Alejandra però non segue docilmente i saggi consigli dell’amica: pretende che il caos della sua vita venga in primo piano, e non il suo controllo Sarebbe stata lei, la più giovane, a morire suicida per una dose letale di barbiturici, il 25 settembre 1972, a 36 anni. Due anni prima circa, in una lettera senza data, scriveva così a Julio Cortàzar: «Ho perso, mio vecchio amico della tua vecchia Alejandra che ha paura di tutto salvo (ora, oh Julio) della pazzia e della morte. (Sono due mesi che sto in ospedale. Eccessi e poi tentato suicidio – fallito, hélas). La pazzia, la / morte (…) / perché vorrei non sentire / così sospettosamente bene / le possibilità dell’impossibilità» (LAV, p. 174).

Cinque anni dopo, il 10 gennaio 1977, la malattia cardiaca di cui soffriva da molti anni avrebbe stroncato anche Cristina a 53 anni. Entrambe “imperdonabili” per l’ambiente mediocre dei letterati, puri anelli di cenere che con sdegno si staccano dalla vita comune per la quale, entrambe, non sono mai state adeguate. Alejandra e Cristina si sono riconosciute come amiche solidali nella loro estraneità agli altri umani: hanno anche cercato di amarsi, ma la struttura dei loro caratteri le allontanava: Cristina, prodigiosamente dotta e abscondita, sigillata nelle forme di una bellezza immune dal tempo e nei riti dell’antica religione bizantina; Alejandra poeta posseduta e donna fragile, che paragona le proprie ultime poesie ai versi di Scardanelli-Hölderlin, rinchiuso nella torre di Tubinga.

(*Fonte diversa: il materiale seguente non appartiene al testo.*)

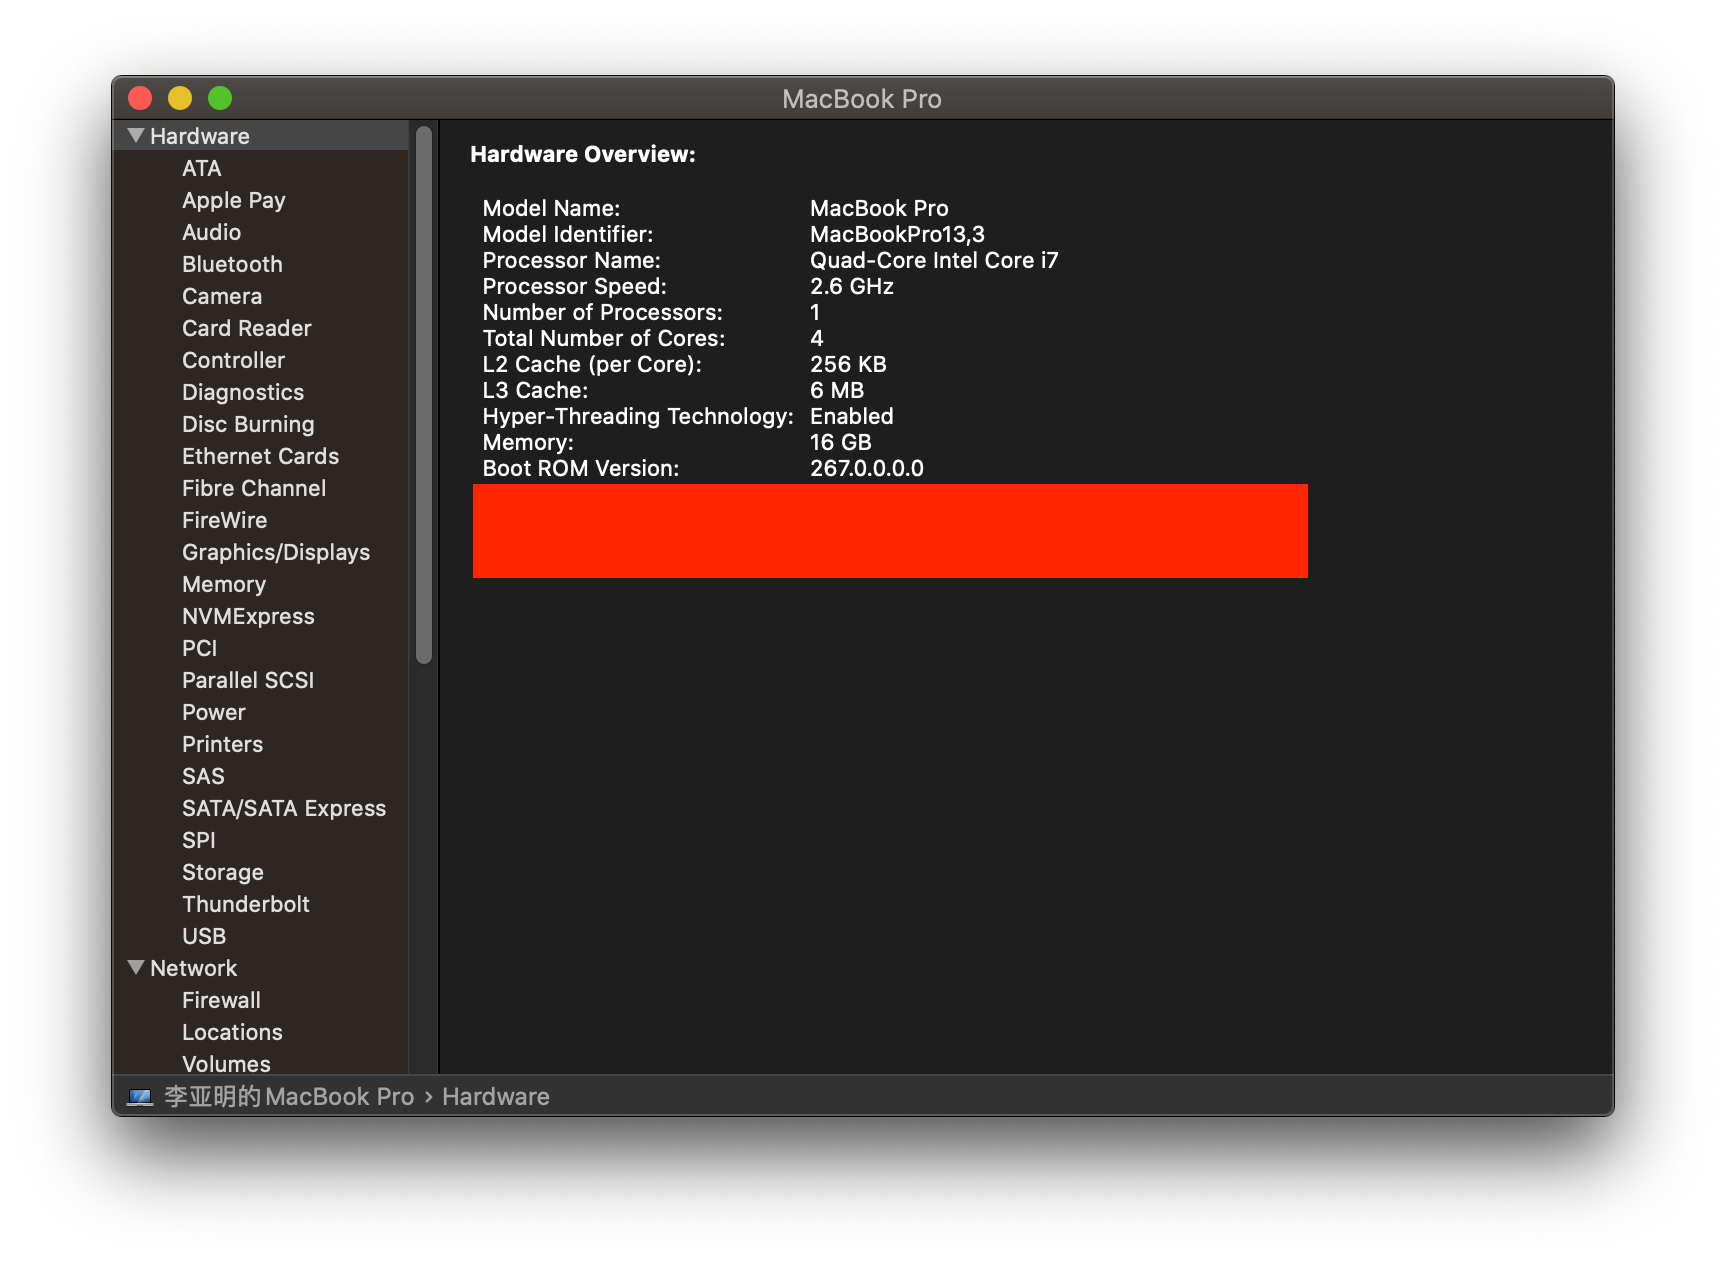Open the Storage section
1726x1264 pixels.
click(222, 872)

Troppo diverse per essere, anche solo per un attimo, vicine in una intimità fisica e psicologica condivisa. Alejandra: «sull’altra sponda della notte / l’amore è possibile // – portami – // portami fra le dolci sostanze / che muoiono ogni giorno nella tua memoria» (FIS, p. 23); Cristina: «Chi può guardare due volte / le scarpe di una creatura / qualunque / senza mettersi a piangere? / Dio, col suo sguardo / infinitamente abbattuto / che non si stacca mai / dalle scarpe degli uomini» (TAS, p. 111). Il Dio dolente e severo dell’una e il demone notturno e febbrile dell’altra sono due entità simili che guidano il poeta oltre i confini della vita reale: sono il rovesciamento di uno stesso disagio creaturale.

*Gli originali delle lettere di Cristina Campo a Alejandra Pizarnik sono custoditi insieme a tutte le sue opere presso gli archivi dell’Università di Princeton, e scritti a mano in lingua francese. Si ringrazia Stephanie Golisch per averli riportati alla luce mostrando il rapporto complesso fra Cristina Campo e Alejandra Pizarnik. I testi sono presenti online nel litblog “La dimora del tempo sospeso”.